I will rebase this PR if #24 is merged. (Docker related stuff went to #24 and this PR will only contain netns related changes.)

sebschrader commented 8 years ago
sebschrader commented 8 years ago

I would merge this PR regardless of the bridge issue:

Using a bridge to combine the VRRP network interfaces will not work in our oVirt cluster, due to the MAC spoofing counter-measures.

We can tackle this problem in a different PR/issue. But can you comment on/fix the other things I mentioned?

sebschrader commented 8 years ago

How's the progress on this one?

Could you then fixup/squash the [HACK] commits in the rebase?

fgrsnau commented 8 years ago

I pushed the latest changes. Currently I’m working on the firewall (unfinished, work in progress).

Injecting a virtual ethernet adapter into the auth/unauth namespace is possible for local testing right now (just for the record):

ip netns add test
docker run -t --privileged --name hades hades-dev
docker exec hades ip netns exec unauth ip link del unauth
netns=$(docker inspect -f '{{.State.Pid}}' hades)
ip link add dev veth0 peer name unauth netns $PID
docker exec hades ip set dev unauth netns unauth up
docker exec hades systemctl restart hades-unauth-vrrp
ip link set dev veth0 netns test name eth0
ip netns exec test bash -l
ip link set dev eth0 up
ip link set dev lo up
dhcpcd eth0
su $LOCALUSER -
HOME=/tmp/foo firefox --no-remote
fgrsnau commented 8 years ago

I’m almost done. The only remaining thing I can think of is the auth dns resolver which is unable to connect to the public network. The change is quite simple and we only have to NAT the internal auth P2P IP address in the outer namespace.

The unauth netns does not need connectivity to the public network, so Natting is not necessary yet (will be introduced for #20).

The next step would be to review and test the changes. Testing is a bit complicated. My idea is to use bridges instead of dummy interfaces in the development container. That way we can easily inject one side of a veth-pair and make it a slave of the bridge. The advantage is that the listening interface will not vanish and we don’t have to restart the systemd services.

fgrsnau commented 8 years ago

I’m confused. Which services should be accessible inside the auth network? The default configuration looks like this:

class HADES_AUTH_ALLOWED_TCP_PORTS(Option):
    """Allowed TCP destination ports for unauthenticated users"""
    type = collections.Iterable
    default = (53, 80, 443)

class HADES_AUTH_ALLOWED_UDP_PORTS(Option):
    """Allowed UDP destination ports for unauthenticated users"""
    type = collections.Iterable
    default = (53, 67)

Why do we allow port 80 and 443? As far as I understood the portal should not listen on the auth network interface.

I also don’t understand the configuration of the auth-dhcp server.
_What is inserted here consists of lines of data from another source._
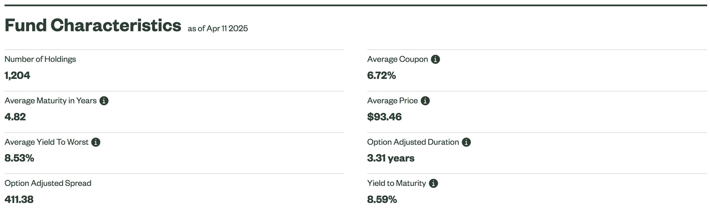Image resolution: width=710 pixels, height=214 pixels.
Task: Select the 8.59% yield to maturity value
Action: [382, 200]
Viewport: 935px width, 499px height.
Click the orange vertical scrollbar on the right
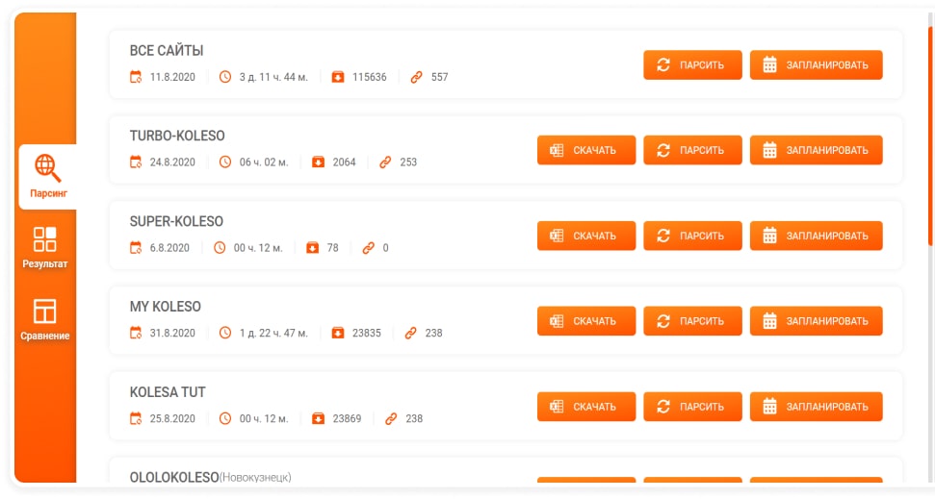[931, 134]
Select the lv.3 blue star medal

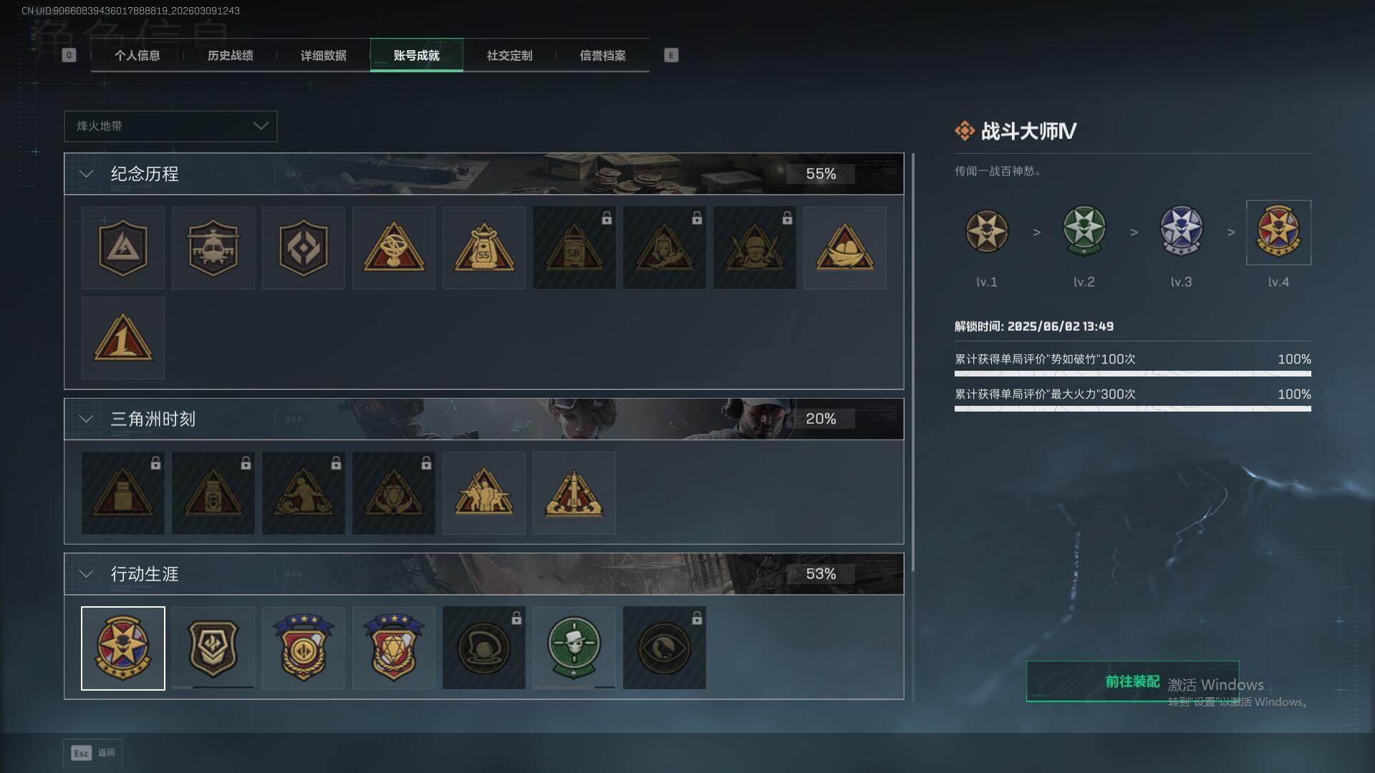pos(1182,232)
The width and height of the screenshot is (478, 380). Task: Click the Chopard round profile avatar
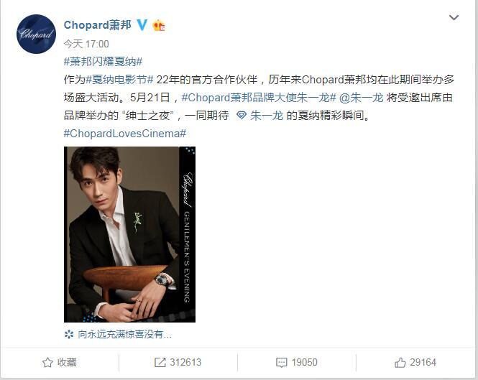point(36,34)
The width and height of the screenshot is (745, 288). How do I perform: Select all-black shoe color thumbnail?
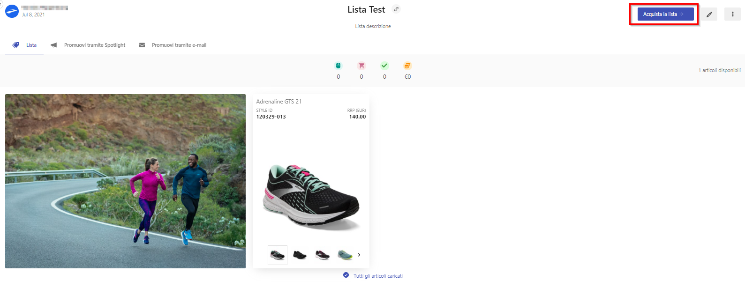(x=300, y=255)
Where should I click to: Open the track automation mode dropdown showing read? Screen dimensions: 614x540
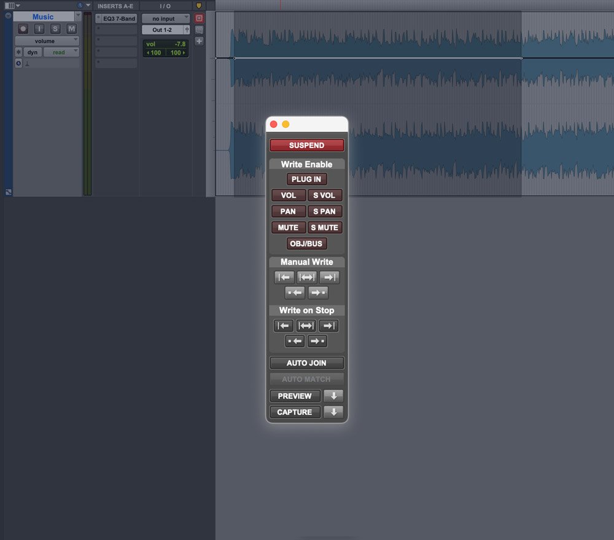click(x=61, y=52)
There are a number of dhcp-ranges set, but as far as I see no request will ever be answered, because dnsmasq does not know how to satisfy the request (no address range available for DHCP request via auth). What was the exact purpose of the auth namespace? As far as I understand Hades is not the default gateway in the auth network (so NAT is not necessary?).

fgrsnau commented 8 years ago

To best of my knowledge the netns transition should be ready. Everything that was working before should still work.

If there is anything not working as intended please let me know. Working on #20 now.

sebschrader commented 8 years ago

Why do we allow port 80 and 443? As far as I understood the portal should not listen on the auth network interface.

You are right, these ports should not be open.

I also don’t understand the configuration of the auth-dhcp server. There are a number of dhcp-ranges set, but as far as I see no request will ever be answered, because dnsmasq does not know how to satisfy the request (no address range available for DHCP request via auth). What was the exact purpose of the auth namespace? As far as I understand Hades is not the default gateway in the auth network (so NAT is not necessary?).

We do not use dynamic DHCP ranges for authenticated users. dnsmasq should only serve static predefined host reservations as defined by the dhcp-host or dhcp-hostsfile options.

The agent will periodically or upon request regenerate the DHCP hostsfile.